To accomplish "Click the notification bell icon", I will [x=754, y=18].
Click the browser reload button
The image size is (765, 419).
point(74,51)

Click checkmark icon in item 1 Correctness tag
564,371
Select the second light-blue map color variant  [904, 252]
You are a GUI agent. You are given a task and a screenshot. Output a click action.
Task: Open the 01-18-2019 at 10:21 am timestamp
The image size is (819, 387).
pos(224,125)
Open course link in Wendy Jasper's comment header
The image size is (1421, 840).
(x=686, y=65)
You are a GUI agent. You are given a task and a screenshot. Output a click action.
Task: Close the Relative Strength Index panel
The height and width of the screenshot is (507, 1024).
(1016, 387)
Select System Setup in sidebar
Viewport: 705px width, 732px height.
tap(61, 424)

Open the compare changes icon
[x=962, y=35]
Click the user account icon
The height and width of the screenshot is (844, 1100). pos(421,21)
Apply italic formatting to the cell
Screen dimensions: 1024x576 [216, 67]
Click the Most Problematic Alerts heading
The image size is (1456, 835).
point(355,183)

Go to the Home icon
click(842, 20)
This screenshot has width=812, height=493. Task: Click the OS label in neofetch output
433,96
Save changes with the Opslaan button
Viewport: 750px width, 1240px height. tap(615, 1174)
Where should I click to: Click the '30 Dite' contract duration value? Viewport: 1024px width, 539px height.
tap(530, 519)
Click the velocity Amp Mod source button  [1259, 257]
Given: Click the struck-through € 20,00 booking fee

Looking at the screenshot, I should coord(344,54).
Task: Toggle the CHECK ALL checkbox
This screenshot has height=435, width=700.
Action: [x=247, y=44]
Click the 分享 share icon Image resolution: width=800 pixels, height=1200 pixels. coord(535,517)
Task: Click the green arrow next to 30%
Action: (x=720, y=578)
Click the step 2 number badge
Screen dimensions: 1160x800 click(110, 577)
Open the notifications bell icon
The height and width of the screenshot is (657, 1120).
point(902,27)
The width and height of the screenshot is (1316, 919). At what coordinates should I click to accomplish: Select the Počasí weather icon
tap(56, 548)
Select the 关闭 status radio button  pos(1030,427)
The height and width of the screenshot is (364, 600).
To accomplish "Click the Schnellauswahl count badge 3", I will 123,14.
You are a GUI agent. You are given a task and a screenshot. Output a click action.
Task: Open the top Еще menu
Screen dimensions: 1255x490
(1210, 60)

**WORK TO COMPLETE:** Your task is to return, exactly and on their own, the lines from the one containing "The width and" through the last line of the listing.

**SOLVED PROBLEM:**
The width and height of the screenshot is (1316, 919). At what coordinates should I click to accomplish: Select the Počasí weather icon
tap(56, 548)
Select the 关闭 status radio button  pos(1030,427)
The height and width of the screenshot is (364, 600).
To accomplish "Click the Schnellauswahl count badge 3", I will 123,14.
You are a GUI agent. You are given a task and a screenshot. Output a click action.
Task: Open the top Еще menu
Screen dimensions: 1255x490
(1210, 60)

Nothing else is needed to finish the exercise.